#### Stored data

□ □ □ □

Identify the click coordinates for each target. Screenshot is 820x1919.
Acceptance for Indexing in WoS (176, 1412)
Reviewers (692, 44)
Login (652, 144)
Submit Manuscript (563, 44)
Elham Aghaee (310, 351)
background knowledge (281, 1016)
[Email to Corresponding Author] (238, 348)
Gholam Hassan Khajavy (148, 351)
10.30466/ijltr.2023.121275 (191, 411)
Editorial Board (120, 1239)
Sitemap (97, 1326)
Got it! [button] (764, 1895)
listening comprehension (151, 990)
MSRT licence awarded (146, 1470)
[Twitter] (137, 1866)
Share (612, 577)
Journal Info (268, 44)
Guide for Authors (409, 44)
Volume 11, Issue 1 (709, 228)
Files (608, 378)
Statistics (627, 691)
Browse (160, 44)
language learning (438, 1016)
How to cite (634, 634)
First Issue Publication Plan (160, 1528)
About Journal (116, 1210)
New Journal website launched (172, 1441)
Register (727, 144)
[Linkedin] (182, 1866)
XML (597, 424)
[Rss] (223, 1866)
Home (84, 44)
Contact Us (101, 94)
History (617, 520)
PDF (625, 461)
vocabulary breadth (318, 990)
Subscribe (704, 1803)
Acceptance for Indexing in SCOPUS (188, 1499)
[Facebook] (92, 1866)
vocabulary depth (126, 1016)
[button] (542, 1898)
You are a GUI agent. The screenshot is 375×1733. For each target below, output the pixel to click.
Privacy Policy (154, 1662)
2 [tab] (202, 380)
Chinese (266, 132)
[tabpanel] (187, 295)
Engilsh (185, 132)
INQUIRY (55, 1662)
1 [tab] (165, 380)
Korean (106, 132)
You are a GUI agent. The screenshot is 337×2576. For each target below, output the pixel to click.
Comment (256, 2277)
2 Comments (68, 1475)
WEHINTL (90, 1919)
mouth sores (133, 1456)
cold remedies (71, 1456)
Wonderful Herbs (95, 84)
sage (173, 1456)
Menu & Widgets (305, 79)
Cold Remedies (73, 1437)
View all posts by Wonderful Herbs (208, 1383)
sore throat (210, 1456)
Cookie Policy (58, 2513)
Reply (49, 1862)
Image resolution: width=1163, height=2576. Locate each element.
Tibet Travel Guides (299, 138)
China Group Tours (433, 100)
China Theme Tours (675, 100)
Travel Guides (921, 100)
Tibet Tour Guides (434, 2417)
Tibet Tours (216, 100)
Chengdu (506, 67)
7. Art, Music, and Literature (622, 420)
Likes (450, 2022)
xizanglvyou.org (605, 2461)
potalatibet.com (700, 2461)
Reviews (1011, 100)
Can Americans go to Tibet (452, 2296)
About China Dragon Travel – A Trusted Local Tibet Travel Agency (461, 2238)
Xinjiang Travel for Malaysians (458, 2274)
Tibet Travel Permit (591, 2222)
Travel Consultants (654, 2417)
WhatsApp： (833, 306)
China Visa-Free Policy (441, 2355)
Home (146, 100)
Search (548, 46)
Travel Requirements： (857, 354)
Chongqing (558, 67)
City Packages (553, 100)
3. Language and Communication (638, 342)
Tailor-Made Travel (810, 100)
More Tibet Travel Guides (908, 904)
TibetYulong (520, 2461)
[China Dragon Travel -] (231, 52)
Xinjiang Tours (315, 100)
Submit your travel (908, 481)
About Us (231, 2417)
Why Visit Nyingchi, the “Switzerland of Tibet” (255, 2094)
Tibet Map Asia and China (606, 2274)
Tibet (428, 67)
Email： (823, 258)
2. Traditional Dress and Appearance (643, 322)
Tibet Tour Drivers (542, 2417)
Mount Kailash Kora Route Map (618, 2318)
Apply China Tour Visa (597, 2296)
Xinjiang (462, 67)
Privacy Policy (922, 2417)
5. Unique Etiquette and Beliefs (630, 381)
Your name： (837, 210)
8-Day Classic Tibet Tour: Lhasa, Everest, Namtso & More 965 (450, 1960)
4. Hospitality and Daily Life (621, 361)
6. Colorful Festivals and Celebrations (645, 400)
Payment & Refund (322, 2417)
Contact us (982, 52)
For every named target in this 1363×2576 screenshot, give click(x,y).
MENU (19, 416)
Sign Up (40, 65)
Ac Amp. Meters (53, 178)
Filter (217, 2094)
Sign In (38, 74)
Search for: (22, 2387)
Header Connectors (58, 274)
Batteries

□ □ □ □

Repeat all of the data exactly as given.

#### TASK RESULT
Identify the click coordinates for each target. Screenshot is 820x1919.
Acceptance for Indexing in WoS (176, 1412)
Reviewers (692, 44)
Login (652, 144)
Submit Manuscript (563, 44)
Elham Aghaee (310, 351)
background knowledge (281, 1016)
[Email to Corresponding Author] (238, 348)
Gholam Hassan Khajavy (148, 351)
10.30466/ijltr.2023.121275 (191, 411)
Editorial Board (120, 1239)
Sitemap (97, 1326)
Got it! [button] (764, 1895)
listening comprehension (151, 990)
MSRT licence awarded (146, 1470)
[Twitter] (137, 1866)
Share (612, 577)
Journal Info (268, 44)
Guide for Authors (409, 44)
Volume 11, Issue 1 (709, 228)
Files (608, 378)
Statistics (627, 691)
Browse (160, 44)
language learning (438, 1016)
How to cite (634, 634)
First Issue Publication Plan (160, 1528)
About Journal (116, 1210)
New Journal website launched (172, 1441)
Register (727, 144)
[Linkedin] (182, 1866)
XML (597, 424)
[Rss] (223, 1866)
Home (84, 44)
Contact Us (101, 94)
History (617, 520)
PDF (625, 461)
vocabulary breadth (318, 990)
Subscribe (704, 1803)
Acceptance for Indexing in SCOPUS (188, 1499)
[Facebook] (92, 1866)
vocabulary depth (126, 1016)
[button] (542, 1898)
You are a GUI agent. The screenshot is 375×1733. For each target below, output the pixel to click.
Privacy Policy (154, 1662)
2 [tab] (202, 380)
Chinese (266, 132)
[tabpanel] (187, 295)
Engilsh (185, 132)
INQUIRY (55, 1662)
1 [tab] (165, 380)
Korean (106, 132)
You are a GUI agent. The screenshot is 337×2576. For each target below, output the pixel to click.
Comment (256, 2277)
2 Comments (68, 1475)
WEHINTL (90, 1919)
mouth sores (133, 1456)
cold remedies (71, 1456)
Wonderful Herbs (95, 84)
sage (173, 1456)
Menu & Widgets (305, 79)
Cold Remedies (73, 1437)
View all posts by Wonderful Herbs (208, 1383)
sore throat (210, 1456)
Cookie Policy (58, 2513)
Reply (49, 1862)
Image resolution: width=1163, height=2576. Locate each element.
Tibet Travel Guides (299, 138)
China Group Tours (433, 100)
China Theme Tours (675, 100)
Travel Guides (921, 100)
Tibet Tour Guides (434, 2417)
Tibet Tours (216, 100)
Chengdu (506, 67)
7. Art, Music, and Literature (622, 420)
Likes (450, 2022)
xizanglvyou.org (605, 2461)
potalatibet.com (700, 2461)
Reviews (1011, 100)
Can Americans go to Tibet (452, 2296)
About China Dragon Travel – A Trusted Local Tibet Travel Agency (461, 2238)
Xinjiang Travel for Malaysians (458, 2274)
Tibet Travel Permit (591, 2222)
Travel Consultants (654, 2417)
WhatsApp： (833, 306)
China Visa-Free Policy (441, 2355)
Home (146, 100)
Search (548, 46)
Travel Requirements： (857, 354)
Chongqing (558, 67)
City Packages (553, 100)
3. Language and Communication (638, 342)
Tailor-Made Travel (810, 100)
More Tibet Travel Guides (908, 904)
TibetYulong (520, 2461)
[China Dragon Travel -] (231, 52)
Xinjiang Tours (315, 100)
Submit your travel (908, 481)
About Us (231, 2417)
Why Visit Nyingchi, the “Switzerland of Tibet” (255, 2094)
Tibet Map Asia and China (606, 2274)
Tibet (428, 67)
Email： (823, 258)
2. Traditional Dress and Appearance (643, 322)
Tibet Tour Drivers (542, 2417)
Mount Kailash Kora Route Map (618, 2318)
Apply China Tour Visa (597, 2296)
Xinjiang (462, 67)
Privacy Policy (922, 2417)
5. Unique Etiquette and Beliefs (630, 381)
Your name： (837, 210)
8-Day Classic Tibet Tour: Lhasa, Everest, Namtso & More 965 (450, 1960)
4. Hospitality and Daily Life (621, 361)
6. Colorful Festivals and Celebrations (645, 400)
Payment & Refund (322, 2417)
Contact us (982, 52)
For every named target in this 1363×2576 screenshot, give click(x,y).
MENU (19, 416)
Sign Up (40, 65)
Ac Amp. Meters (53, 178)
Filter (217, 2094)
Sign In (38, 74)
Search for: (22, 2387)
Header Connectors (58, 274)
Batteries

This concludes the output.